The University of Iowa has made a deal with a former professor of obstetrics and gynecology allowing her to break her non-competition agreement to take a job at Planned Parenthood under the condition she continue working as an adjunct for the medical school.
Former Professor Jill Meadows signed the non-competition agreement — which states medical professionals cannot leave to work within a 50-mile radius of the UI Hospitals and Clinics for two years after leaving their position — in January 1999, according to documents obtained by The Daily Iowan. In March 2010, Meadows notified hospital officials she was leaving in June to work as the medical director of Planned Parenthood, which serves patients in Iowa and Nebraska.
Under the agreement, medical residents and students will have the option to train under Meadows’ clinic at Planned Parenthood for on-site instruction in the full range of family planning — ranging from training on contraception to the legal termination of pregnancy.
Anti-abortion critics are blasting the agreement, saying it places the university in a close relationship with an abortion service, while pro-choice advocates say it will help train physicians in the field of family planning.
Maggie DeWitte, the executive director of Iowans for LIFE, said her organization would be against any kind of agreement that would place the university in partnership with Planned Parenthood.
“Abortion is not health care,” DeWitte said. “We wouldn’t want our young medical staff being indoctrinated into the philosophies of Planned Parenthood.”
Cheryl Sullenger, a senior policy adviser for the Kansas-based group Operation Rescue, told the Associated Press that the deal put the UI “directly into the abortion business.”
“Why else would students be going to the Planned Parenthood in Iowa City to get training from an abortionist who has defended late-term abortions in court?” Sullenger told AP. “And is this just something they would do for anybody or just for abortionists? Is she getting special treatment because she can provide this training?”
However, Lois Backus, the executive director of Medical Students for Choice, stressed the importance of the UI to maintaining staff who can offer abortion training to residents to maintain accreditation. The director of the 139-chapter national organization noted that it was essential for doctors to have the proper training in family planning to discuss patients’ options.

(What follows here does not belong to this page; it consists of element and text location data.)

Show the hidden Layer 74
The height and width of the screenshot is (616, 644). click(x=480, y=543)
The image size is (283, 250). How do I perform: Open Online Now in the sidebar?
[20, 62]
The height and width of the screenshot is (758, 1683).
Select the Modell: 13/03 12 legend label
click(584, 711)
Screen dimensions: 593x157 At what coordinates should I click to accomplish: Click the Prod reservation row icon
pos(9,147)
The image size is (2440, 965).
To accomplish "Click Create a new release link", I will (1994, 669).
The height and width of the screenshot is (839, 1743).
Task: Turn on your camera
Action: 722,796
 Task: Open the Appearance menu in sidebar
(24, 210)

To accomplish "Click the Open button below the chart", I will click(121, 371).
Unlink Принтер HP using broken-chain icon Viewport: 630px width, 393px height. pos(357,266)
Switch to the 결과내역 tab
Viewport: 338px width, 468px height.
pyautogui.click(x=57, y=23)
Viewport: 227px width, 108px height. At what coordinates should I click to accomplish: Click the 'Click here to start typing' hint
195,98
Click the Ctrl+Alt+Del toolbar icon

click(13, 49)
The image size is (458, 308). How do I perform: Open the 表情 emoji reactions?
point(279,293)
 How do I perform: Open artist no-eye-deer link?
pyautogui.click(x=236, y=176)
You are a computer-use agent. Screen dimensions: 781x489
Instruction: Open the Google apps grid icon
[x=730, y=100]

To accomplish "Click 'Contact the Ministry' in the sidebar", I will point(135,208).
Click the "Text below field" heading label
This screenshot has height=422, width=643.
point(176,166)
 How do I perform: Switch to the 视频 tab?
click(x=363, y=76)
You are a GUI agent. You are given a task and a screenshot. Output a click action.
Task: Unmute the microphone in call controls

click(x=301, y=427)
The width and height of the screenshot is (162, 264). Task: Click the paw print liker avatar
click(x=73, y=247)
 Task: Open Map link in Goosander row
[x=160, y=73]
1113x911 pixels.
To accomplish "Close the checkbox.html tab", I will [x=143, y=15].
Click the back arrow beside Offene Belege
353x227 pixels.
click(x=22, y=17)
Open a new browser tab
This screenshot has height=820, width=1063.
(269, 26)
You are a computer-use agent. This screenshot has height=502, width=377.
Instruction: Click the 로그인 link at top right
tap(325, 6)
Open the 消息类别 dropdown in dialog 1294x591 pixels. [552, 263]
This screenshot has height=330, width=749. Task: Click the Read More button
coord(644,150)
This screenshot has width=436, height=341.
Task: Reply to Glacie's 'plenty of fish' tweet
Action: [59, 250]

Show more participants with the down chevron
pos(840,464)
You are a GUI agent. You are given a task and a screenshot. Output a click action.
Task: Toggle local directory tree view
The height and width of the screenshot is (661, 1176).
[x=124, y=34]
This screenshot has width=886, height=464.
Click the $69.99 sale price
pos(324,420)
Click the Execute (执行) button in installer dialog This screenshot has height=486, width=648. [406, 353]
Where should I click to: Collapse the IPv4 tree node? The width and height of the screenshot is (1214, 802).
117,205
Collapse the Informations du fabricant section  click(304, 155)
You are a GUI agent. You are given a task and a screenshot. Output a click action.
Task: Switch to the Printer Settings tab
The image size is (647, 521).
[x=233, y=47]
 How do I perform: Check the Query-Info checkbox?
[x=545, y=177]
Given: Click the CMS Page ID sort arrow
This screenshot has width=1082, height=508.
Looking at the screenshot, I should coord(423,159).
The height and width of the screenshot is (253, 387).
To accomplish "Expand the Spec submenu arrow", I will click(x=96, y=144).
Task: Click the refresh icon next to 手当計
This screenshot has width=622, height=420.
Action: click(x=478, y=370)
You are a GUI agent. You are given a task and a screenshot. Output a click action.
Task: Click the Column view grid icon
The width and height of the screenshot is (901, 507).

“Doctors who are informed and educated and give that information when appropriate to their patients are just doing good medical care,” Backus said.
Documents show the UI agreed not to pursue legal action against Meadows — a OB/GYN who worked at the UIHC for 11 years — for breaking the non-competition agreement so long as she worked as an unpaid adjunct clinical associate professor for the UIHC and provided training opportunities for medical students.
UI spokesman Tom Moore said UIHC is obligated to offer the full range of family planning to ensure certification under the American Board of Obstetrics and Gynecology.
“We are required to offer it,” he said. “[Residents] are not required to take it.”
Moore said such arrangements with medical staff members and their non-competition agreements are not unusual.
“What’s common is that typically there’s a negotiated resolution, where there is a benefit to both parties to reach an agreement,” Moore said.
Other employees of the Carver College of Medicine reached agreements to work at the Cedar Rapids Medical Education Foundation and the Mid-Eastern Iowa Community Mental Health Center in Iowa City.
Meadows and a representative for Planned Parenthood for the Heartland declined to comment on the issue on Monday.